Q. Our 6-year-old Sheltie has developed a small lump under her right eye that started about 2 or 3 days ago. He doesn't seem to be sore, and I don't think he's been injured. His eye looks OK and he acts normally. I have a neighbor who used to work for a veterinarian and she says that he might have an infected tooth that is causing the swelling. Can a bad tooth cause such a sore? Is it OK to give him antibiotics if it is infected?
A. In many cases, a soft to slightly firm swelling below an eye can indicate an abscessed root of the upper forth premolar even though the tooth may appear normal. Most often, the premolar has been partially fractured or the gums have receded away from the tooth and an infection has set in. These are seen on routine examination of the mouth. Occasionally, X-rays are taken to confirm that the roots have become infected. If infected, the tooth is extracted and the tract into the bone above the tooth is explored in order to allow the abscess to drain properly. Antibiotics are given to help reduce the infection but will not stop the problem by themselves. Have your veterinarian examine your dog's mouth and confirm the diagnosis of tooth root abscess. Your vet may also recommend a dental cleaning for your dog while he is under anesthesia for the extraction.

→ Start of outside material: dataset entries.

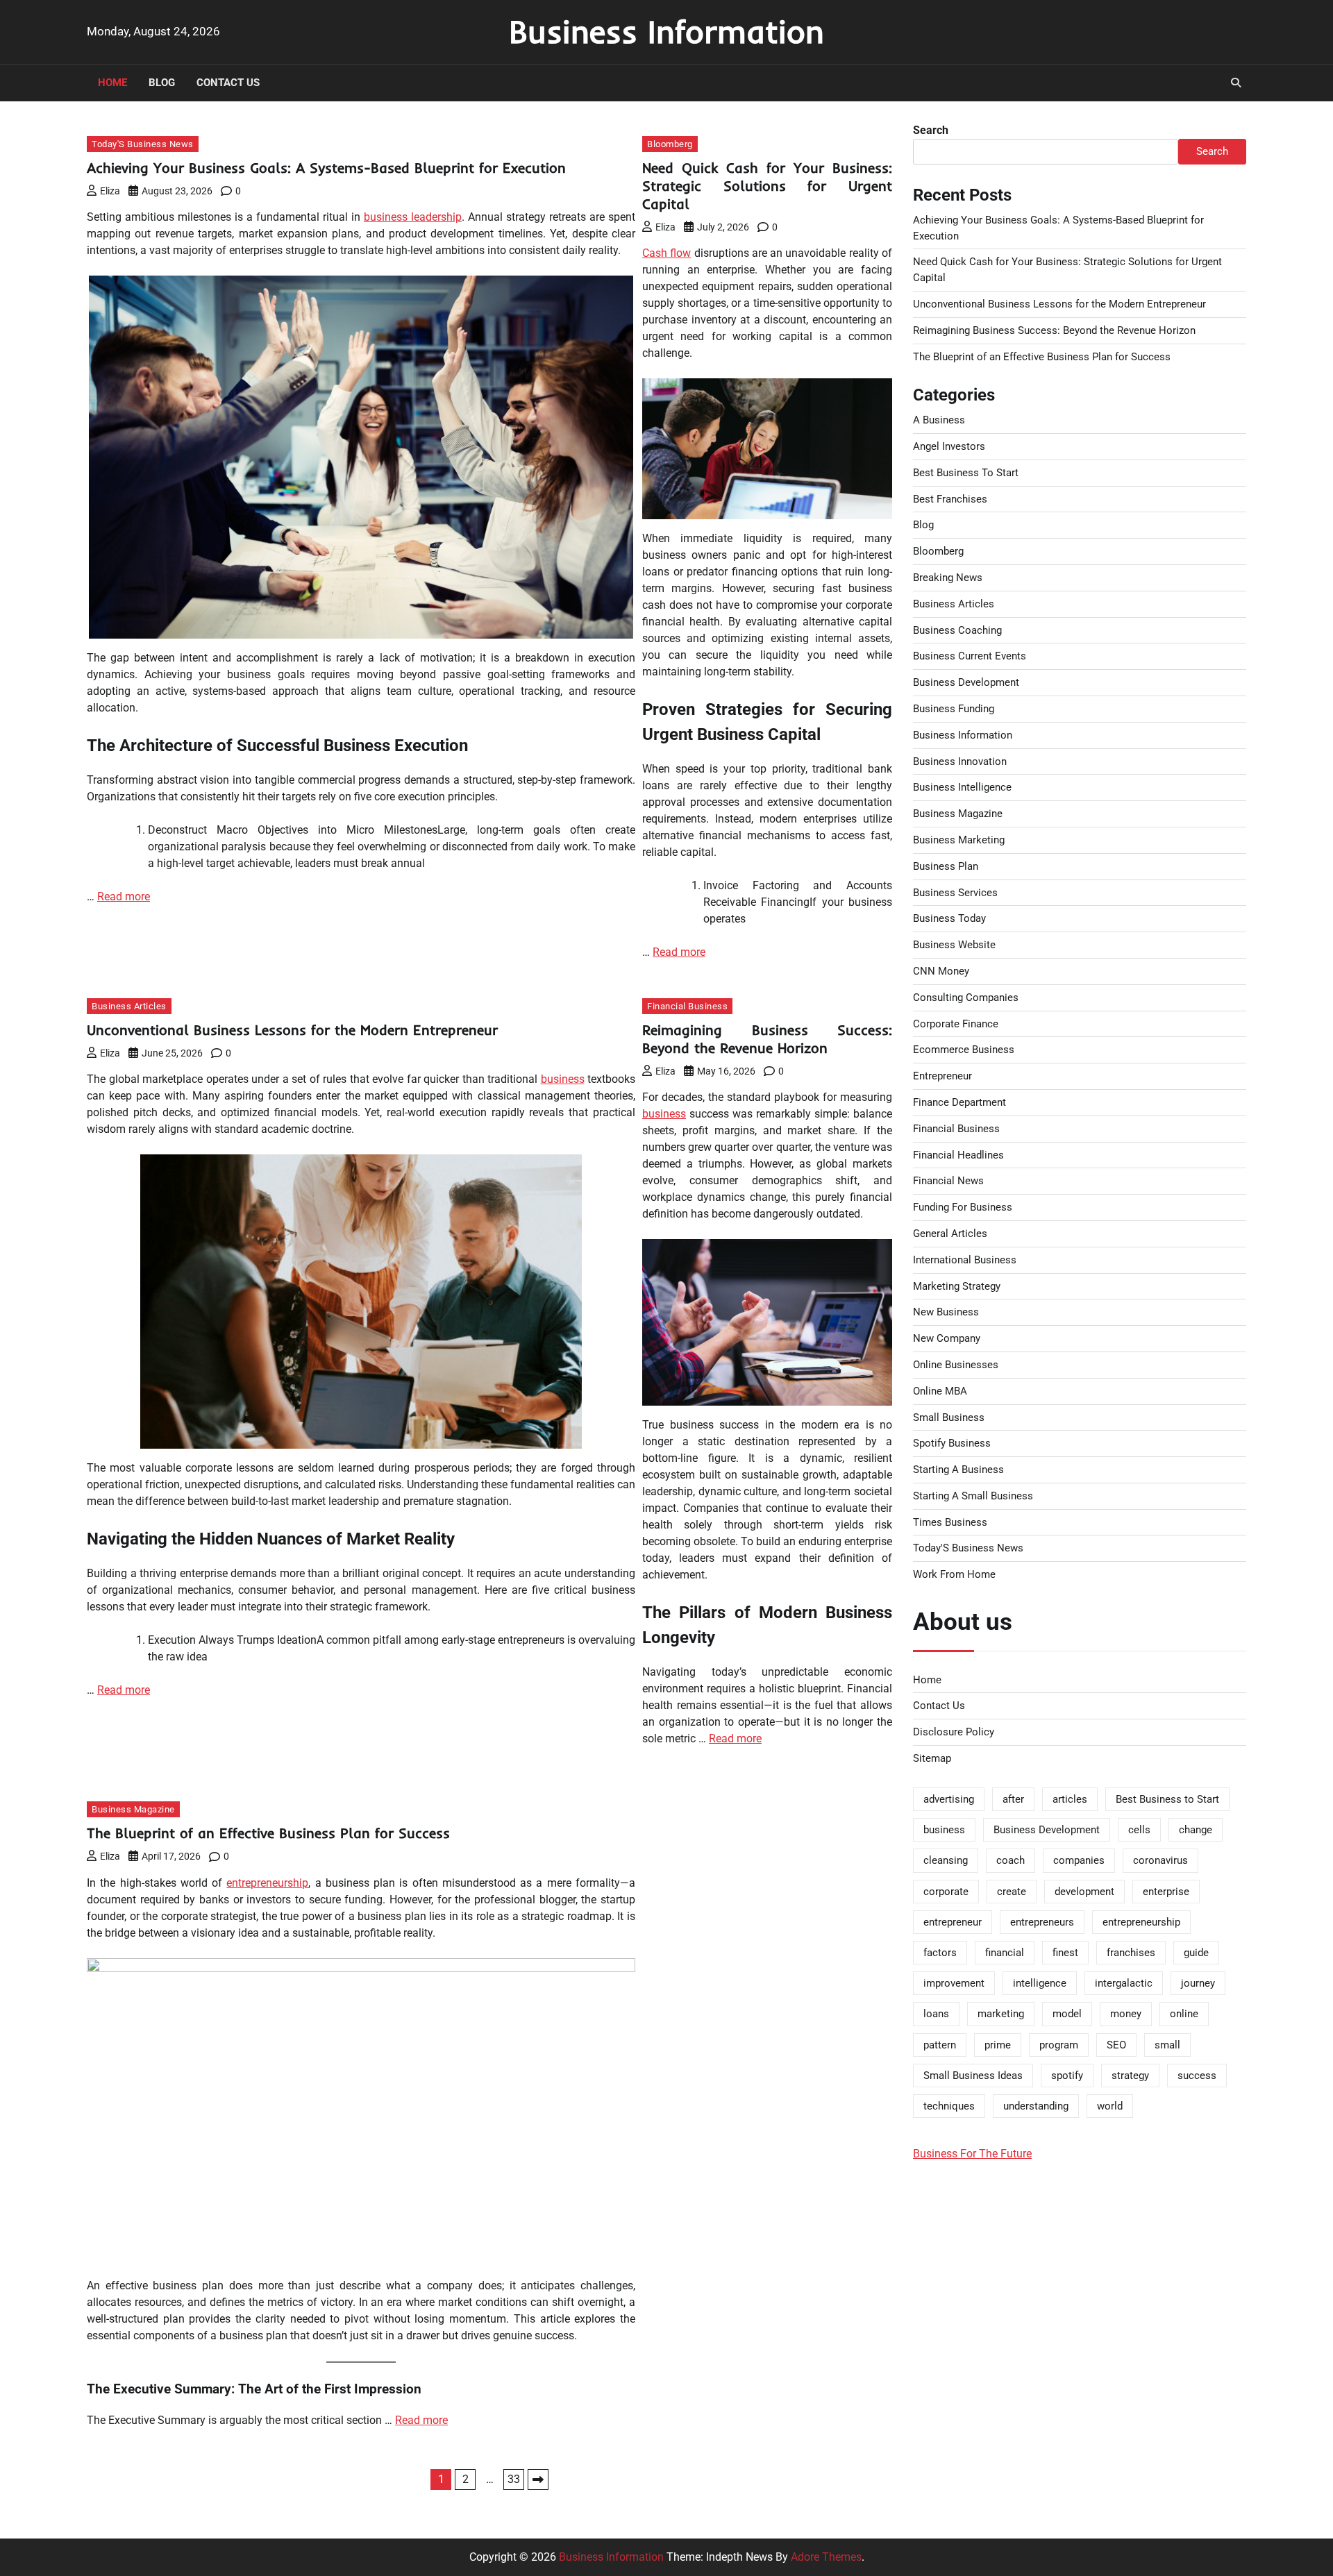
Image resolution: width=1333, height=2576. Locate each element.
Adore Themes (826, 2557)
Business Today (949, 918)
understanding (1035, 2106)
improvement (953, 1983)
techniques (949, 2106)
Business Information (666, 31)
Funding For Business (962, 1207)
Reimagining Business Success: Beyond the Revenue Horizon (767, 1039)
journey (1198, 1983)
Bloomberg (670, 144)
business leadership (413, 217)
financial (1004, 1952)
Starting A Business (958, 1469)
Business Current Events (969, 656)
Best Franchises (950, 499)
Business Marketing (959, 840)
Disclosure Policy (953, 1732)
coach (1010, 1860)
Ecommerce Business (963, 1049)
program (1058, 2045)
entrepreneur (952, 1922)
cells (1139, 1830)
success (1196, 2075)
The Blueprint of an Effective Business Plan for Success (268, 1833)
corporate (946, 1891)
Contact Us (228, 82)
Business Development (966, 682)
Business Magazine (133, 1809)
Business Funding (953, 708)
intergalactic (1123, 1983)
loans (936, 2013)
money (1125, 2013)
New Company (946, 1338)
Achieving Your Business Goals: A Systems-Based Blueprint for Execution (326, 167)
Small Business (948, 1417)
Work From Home (954, 1574)
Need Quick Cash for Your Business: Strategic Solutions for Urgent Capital (767, 185)
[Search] (1235, 82)
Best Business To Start (965, 472)
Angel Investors (949, 446)
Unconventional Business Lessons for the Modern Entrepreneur (292, 1029)
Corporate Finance (955, 1024)
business (563, 1079)
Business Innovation (960, 761)
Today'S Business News (143, 144)
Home (112, 82)
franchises (1131, 1952)
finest (1065, 1952)
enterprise (1166, 1891)
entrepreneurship (267, 1882)
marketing (1001, 2013)
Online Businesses (955, 1364)
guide (1196, 1952)
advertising (948, 1799)
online (1184, 2013)
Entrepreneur (942, 1076)
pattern (939, 2045)
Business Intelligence (962, 787)
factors (940, 1952)
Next (538, 2479)
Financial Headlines (958, 1155)
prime (997, 2045)
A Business (939, 420)
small (1167, 2045)
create (1011, 1891)
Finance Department (959, 1102)
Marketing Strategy (956, 1286)
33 (514, 2479)
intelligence (1039, 1983)
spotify (1067, 2075)
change (1195, 1830)
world (1110, 2106)
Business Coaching (957, 630)
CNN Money (941, 971)
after (1013, 1799)
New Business (946, 1312)
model (1067, 2013)
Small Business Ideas (973, 2075)
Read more (123, 896)
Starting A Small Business (973, 1496)
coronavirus (1160, 1860)
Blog (162, 82)
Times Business (950, 1522)
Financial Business (687, 1006)
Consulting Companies (965, 997)
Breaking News (947, 577)
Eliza (110, 190)
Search (930, 130)
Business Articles (129, 1006)
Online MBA (940, 1391)
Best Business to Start (1167, 1799)
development (1084, 1891)
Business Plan (945, 866)
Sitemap (932, 1758)
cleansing (945, 1860)
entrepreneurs (1042, 1922)
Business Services (955, 892)
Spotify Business (952, 1443)
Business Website (954, 944)
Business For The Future (972, 2153)
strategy (1130, 2075)
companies (1079, 1860)
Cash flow (666, 253)
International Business (964, 1260)
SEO (1116, 2045)
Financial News (948, 1181)
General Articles (950, 1233)
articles (1070, 1799)
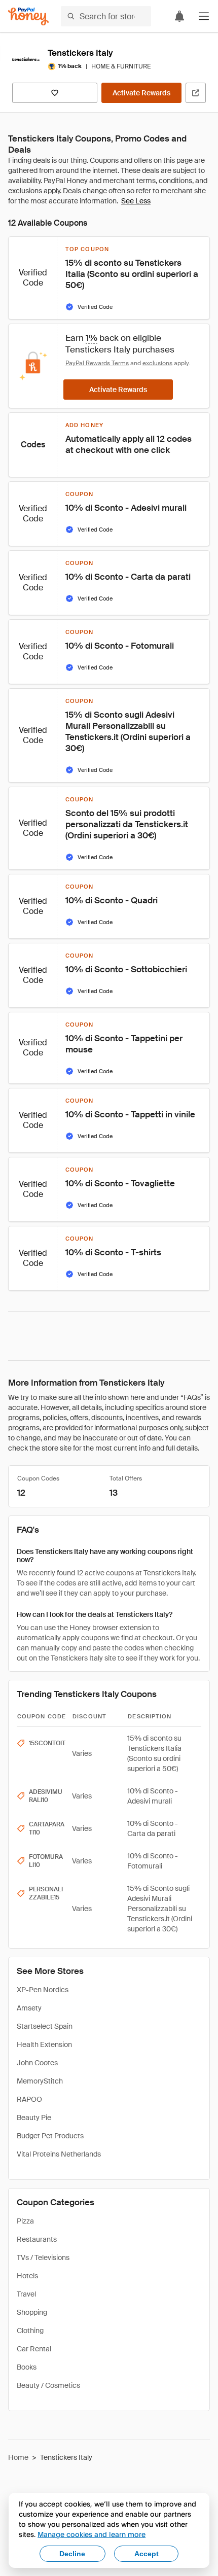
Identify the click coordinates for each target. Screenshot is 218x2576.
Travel (26, 2294)
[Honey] (28, 16)
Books (27, 2367)
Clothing (30, 2330)
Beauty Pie (34, 2117)
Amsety (29, 2008)
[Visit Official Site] (196, 93)
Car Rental (34, 2348)
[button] (204, 16)
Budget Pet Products (50, 2135)
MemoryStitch (40, 2081)
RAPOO (29, 2099)
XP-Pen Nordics (42, 1989)
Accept (146, 2554)
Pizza (25, 2221)
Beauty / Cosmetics (48, 2385)
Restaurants (37, 2239)
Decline (72, 2554)
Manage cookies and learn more (92, 2534)
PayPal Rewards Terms (97, 363)
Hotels (27, 2275)
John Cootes (37, 2062)
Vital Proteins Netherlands (59, 2154)
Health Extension (44, 2044)
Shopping (32, 2312)
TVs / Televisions (43, 2257)
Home (18, 2457)
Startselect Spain (44, 2026)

Q. We have a 1-year-old female Persian kitten who is a pleasure to have except that she is constantly shedding hair and always licking herself. We try to brush her when possible but it seems to be a never ending battle. Is this normal for Persian cats? Could she have a skin problem? I have heard that cats get hairballs from grooming themselves and often get sick. Is there something we can do if she gets these?
Mrs. Joy Robbins,
A. Long-haired cats, such a Persians, tend to spend a large amount of time grooming their coats to help remove loose hair. By licking their coats, they often swallow a large amount of hair over a short period of time, all of which collects in the stomach and forms what is commonly called a 'hairball.' When this ball of hair forms, the cat generally gets rid of it by coughing or vomiting it. Occasionally, a cat can't remove the hair, which then can form an obstruction in the intestines or cause constipation. Give your cat a laxative medication, such as Laxatone or Petramalt to help your cat pass any hair that might accumulate. You also need to brush her daily to remove the excess hair that comes loose. You might want to have her checked by your vet to make sure the skin is OK.
Q. About 6 months ago, we bought a double yellow head Amazon parrot from a pet store in Northern California. He was missing some feathers from around his wings, but we thought he was molting. He is still losing feathers and has several areas where he is almost bald. We feed him a fresh parrot mix diet, and he gets plenty of exercise and attention. Could he still be molting or do I need to have him seen by a vet?
A. Since this problem has been going on this long, I do recommend that you have your bird examined by a veterinarian. The bird should be checked for topical parasites or any signs of skin infections. A blood test for thyroid function should be done and a good vitamin supplement should be started. You should also add fresh fruits to your pet's diet and allow him plenty of play time and attention. If his thyroid levels come back low, your vet will start him on a supplement that can be added to his food or water.